_Information shown_
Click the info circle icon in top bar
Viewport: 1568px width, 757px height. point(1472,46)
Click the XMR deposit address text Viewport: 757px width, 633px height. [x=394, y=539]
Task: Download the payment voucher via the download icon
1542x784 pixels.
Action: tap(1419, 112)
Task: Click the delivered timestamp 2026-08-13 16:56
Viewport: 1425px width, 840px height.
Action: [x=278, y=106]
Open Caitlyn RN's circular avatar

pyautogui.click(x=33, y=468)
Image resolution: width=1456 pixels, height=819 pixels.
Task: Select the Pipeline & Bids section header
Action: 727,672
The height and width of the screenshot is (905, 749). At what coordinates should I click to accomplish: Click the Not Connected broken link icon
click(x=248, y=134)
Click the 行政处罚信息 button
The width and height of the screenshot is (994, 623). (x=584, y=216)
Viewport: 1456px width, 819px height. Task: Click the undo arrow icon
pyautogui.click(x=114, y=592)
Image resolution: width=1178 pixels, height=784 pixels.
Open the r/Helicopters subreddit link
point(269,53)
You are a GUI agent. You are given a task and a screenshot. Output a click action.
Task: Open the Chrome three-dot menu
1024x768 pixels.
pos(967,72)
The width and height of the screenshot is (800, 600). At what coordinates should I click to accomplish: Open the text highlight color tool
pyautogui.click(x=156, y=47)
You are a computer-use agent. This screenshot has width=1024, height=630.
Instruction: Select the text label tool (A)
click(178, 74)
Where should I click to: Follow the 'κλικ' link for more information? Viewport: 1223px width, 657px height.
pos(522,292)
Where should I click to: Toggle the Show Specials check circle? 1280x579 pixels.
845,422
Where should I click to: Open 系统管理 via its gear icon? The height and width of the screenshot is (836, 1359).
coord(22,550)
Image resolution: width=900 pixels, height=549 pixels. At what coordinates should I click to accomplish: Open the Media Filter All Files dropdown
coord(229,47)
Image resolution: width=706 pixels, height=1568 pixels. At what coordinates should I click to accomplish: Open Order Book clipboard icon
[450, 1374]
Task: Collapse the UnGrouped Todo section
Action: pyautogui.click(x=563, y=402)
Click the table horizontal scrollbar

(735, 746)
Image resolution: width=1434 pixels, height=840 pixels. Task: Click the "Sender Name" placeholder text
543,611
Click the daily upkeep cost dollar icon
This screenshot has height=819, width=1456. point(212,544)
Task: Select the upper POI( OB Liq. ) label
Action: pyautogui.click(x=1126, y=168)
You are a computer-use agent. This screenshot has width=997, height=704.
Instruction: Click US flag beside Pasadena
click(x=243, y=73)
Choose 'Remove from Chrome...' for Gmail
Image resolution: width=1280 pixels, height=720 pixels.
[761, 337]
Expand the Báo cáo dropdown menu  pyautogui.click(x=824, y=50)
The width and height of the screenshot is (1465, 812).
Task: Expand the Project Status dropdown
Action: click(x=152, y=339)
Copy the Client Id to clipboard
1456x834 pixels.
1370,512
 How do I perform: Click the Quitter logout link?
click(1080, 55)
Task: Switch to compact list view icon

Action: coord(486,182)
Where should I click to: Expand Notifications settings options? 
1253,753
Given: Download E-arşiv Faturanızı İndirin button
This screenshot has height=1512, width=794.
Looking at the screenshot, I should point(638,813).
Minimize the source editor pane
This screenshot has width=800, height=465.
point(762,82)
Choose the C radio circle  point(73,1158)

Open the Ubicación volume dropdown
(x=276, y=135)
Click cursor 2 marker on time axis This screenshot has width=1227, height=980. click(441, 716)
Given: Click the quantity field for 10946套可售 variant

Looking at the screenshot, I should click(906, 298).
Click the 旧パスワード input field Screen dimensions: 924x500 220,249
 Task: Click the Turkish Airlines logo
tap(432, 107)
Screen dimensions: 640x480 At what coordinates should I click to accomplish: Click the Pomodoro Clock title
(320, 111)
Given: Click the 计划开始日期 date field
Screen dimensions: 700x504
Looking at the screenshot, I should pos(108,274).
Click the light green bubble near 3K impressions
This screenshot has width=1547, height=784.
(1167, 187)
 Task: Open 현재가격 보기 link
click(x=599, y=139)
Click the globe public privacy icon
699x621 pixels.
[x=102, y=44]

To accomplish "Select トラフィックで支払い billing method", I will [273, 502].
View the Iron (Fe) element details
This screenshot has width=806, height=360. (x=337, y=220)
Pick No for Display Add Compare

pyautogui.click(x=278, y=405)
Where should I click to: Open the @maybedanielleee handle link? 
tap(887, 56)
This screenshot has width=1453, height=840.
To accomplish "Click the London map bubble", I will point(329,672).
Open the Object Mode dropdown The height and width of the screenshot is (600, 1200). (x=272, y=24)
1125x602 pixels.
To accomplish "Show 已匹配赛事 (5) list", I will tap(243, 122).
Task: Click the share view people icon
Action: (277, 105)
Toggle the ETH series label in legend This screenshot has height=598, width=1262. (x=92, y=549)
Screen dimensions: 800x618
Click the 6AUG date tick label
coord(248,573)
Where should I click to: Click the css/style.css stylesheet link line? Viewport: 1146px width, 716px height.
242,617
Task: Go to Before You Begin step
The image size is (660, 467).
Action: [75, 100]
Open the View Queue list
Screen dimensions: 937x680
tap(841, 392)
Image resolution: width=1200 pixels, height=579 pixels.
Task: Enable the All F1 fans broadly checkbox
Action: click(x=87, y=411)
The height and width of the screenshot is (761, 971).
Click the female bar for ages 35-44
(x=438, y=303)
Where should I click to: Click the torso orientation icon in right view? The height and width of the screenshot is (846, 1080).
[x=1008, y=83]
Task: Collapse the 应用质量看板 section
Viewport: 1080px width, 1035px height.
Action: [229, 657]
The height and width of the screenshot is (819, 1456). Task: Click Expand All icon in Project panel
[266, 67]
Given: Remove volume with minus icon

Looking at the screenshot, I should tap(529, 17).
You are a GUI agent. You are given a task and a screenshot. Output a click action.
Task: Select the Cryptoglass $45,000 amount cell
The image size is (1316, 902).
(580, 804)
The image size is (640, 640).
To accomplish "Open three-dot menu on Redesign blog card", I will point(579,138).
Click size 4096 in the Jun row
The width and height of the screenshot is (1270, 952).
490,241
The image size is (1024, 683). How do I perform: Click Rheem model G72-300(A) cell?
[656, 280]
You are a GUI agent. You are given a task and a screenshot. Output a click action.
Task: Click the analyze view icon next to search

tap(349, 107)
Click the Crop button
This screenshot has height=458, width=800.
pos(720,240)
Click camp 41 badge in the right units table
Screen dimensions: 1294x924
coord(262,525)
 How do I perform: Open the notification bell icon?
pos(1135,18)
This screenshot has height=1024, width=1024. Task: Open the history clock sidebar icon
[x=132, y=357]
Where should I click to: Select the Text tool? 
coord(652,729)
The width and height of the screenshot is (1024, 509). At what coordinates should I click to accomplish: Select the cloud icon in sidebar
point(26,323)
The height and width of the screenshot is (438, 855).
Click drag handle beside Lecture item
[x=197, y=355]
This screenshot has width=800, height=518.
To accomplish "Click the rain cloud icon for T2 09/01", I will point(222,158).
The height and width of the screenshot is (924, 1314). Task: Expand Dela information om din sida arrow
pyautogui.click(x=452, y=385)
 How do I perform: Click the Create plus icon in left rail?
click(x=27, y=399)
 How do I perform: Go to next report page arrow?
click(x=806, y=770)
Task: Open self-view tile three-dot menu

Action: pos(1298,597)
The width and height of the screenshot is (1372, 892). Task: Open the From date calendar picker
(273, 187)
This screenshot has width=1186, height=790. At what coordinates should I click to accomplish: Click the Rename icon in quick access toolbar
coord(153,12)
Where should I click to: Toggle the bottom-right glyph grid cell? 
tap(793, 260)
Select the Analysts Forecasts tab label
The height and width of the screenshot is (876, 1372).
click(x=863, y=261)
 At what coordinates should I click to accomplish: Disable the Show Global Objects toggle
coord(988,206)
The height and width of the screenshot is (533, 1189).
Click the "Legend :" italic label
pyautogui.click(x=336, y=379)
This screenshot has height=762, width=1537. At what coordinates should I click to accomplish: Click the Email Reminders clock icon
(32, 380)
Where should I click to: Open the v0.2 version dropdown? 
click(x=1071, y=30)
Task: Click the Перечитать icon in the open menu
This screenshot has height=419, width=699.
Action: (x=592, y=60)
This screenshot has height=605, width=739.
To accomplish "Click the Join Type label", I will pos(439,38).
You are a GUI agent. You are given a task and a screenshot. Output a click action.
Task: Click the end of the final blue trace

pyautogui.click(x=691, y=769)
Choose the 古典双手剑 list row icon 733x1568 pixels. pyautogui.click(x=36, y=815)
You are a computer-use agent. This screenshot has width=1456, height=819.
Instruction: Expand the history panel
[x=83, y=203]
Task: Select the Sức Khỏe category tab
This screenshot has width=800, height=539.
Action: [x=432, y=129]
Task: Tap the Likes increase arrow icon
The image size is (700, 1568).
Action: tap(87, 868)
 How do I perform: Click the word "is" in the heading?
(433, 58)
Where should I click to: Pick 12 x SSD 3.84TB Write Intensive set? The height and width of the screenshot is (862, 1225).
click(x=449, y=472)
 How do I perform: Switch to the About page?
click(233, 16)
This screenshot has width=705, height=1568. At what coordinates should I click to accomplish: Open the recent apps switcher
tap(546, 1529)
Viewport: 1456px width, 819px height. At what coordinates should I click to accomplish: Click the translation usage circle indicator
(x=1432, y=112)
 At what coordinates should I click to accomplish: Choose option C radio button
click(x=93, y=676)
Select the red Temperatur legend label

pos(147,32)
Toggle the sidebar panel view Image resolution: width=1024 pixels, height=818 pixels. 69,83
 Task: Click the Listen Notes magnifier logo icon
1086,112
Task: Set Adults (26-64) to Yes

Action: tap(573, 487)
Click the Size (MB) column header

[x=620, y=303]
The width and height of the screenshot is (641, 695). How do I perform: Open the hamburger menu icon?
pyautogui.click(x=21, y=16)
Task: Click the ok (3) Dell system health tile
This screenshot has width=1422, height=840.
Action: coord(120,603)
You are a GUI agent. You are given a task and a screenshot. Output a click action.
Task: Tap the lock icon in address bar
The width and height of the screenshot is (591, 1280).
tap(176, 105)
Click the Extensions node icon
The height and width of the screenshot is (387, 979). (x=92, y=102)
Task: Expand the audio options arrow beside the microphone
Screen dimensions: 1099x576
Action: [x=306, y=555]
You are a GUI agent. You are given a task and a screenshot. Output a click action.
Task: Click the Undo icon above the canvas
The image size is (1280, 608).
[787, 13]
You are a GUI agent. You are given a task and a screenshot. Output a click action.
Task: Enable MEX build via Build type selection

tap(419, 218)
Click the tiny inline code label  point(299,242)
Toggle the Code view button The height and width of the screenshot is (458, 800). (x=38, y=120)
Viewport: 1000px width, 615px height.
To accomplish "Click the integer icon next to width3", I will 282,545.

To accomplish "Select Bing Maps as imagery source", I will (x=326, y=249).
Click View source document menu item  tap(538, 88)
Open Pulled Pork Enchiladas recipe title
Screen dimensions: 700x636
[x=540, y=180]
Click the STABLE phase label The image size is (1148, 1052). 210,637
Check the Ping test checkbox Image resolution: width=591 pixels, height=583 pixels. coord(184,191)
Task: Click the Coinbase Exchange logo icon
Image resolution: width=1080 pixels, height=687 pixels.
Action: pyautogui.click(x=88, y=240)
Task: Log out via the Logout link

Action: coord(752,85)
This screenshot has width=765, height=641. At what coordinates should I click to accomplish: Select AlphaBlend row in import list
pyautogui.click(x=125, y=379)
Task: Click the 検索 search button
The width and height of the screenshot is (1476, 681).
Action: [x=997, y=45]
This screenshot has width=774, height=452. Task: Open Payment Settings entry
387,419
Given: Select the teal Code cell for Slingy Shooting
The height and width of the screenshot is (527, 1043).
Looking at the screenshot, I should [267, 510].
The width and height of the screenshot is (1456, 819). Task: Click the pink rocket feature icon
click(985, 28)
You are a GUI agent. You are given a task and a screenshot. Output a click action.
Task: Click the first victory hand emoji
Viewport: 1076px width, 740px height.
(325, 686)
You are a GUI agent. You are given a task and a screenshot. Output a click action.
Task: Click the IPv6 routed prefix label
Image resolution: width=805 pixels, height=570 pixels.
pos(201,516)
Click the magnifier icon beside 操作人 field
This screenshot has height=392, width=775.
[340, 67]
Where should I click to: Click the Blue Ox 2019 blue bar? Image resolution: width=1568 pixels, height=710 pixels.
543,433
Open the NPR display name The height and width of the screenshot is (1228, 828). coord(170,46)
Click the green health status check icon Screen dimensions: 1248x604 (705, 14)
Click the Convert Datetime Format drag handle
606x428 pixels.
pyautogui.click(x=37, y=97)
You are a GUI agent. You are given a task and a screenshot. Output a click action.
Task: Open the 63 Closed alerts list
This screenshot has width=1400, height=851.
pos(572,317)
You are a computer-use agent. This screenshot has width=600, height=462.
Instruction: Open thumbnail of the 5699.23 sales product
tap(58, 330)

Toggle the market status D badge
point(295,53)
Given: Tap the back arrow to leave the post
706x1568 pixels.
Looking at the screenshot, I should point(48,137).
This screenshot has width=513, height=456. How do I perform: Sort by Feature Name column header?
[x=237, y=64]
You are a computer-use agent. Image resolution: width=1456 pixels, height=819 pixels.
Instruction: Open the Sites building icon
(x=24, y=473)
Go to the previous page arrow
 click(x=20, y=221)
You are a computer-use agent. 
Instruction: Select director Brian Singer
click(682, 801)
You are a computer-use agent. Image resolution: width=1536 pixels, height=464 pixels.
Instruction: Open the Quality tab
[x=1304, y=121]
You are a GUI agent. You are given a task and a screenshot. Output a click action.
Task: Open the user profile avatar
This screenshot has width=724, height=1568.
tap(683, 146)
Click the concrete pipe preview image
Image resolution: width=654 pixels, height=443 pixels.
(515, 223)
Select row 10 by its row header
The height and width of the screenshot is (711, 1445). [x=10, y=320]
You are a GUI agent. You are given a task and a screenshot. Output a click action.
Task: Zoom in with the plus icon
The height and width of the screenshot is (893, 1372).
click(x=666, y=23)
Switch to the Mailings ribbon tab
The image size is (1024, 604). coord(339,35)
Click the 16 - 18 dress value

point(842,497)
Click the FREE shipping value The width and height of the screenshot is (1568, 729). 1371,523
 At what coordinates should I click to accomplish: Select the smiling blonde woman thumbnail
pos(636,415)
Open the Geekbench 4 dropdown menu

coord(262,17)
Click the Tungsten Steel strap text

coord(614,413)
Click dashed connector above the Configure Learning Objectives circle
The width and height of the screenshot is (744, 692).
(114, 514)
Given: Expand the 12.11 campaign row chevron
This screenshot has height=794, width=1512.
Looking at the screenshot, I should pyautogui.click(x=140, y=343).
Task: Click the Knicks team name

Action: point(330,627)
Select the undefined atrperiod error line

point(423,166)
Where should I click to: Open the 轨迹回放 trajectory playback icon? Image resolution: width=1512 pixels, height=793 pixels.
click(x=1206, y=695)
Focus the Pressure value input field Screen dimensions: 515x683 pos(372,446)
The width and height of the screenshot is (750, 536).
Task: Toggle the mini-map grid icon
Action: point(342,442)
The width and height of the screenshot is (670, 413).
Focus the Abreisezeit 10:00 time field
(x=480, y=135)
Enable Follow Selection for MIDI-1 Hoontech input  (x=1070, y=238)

_Objective_
Copy out the entries, word for word, starting with the line that contains "Click the 旧パスワード" and going on through the line that contains "Looking at the screenshot, I should pos(108,274).".

_Result of this exercise_
Click the 旧パスワード input field Screen dimensions: 924x500 220,249
 Task: Click the Turkish Airlines logo
tap(432, 107)
Screen dimensions: 640x480 At what coordinates should I click to accomplish: Click the Pomodoro Clock title
(320, 111)
Given: Click the 计划开始日期 date field
Screen dimensions: 700x504
Looking at the screenshot, I should pos(108,274).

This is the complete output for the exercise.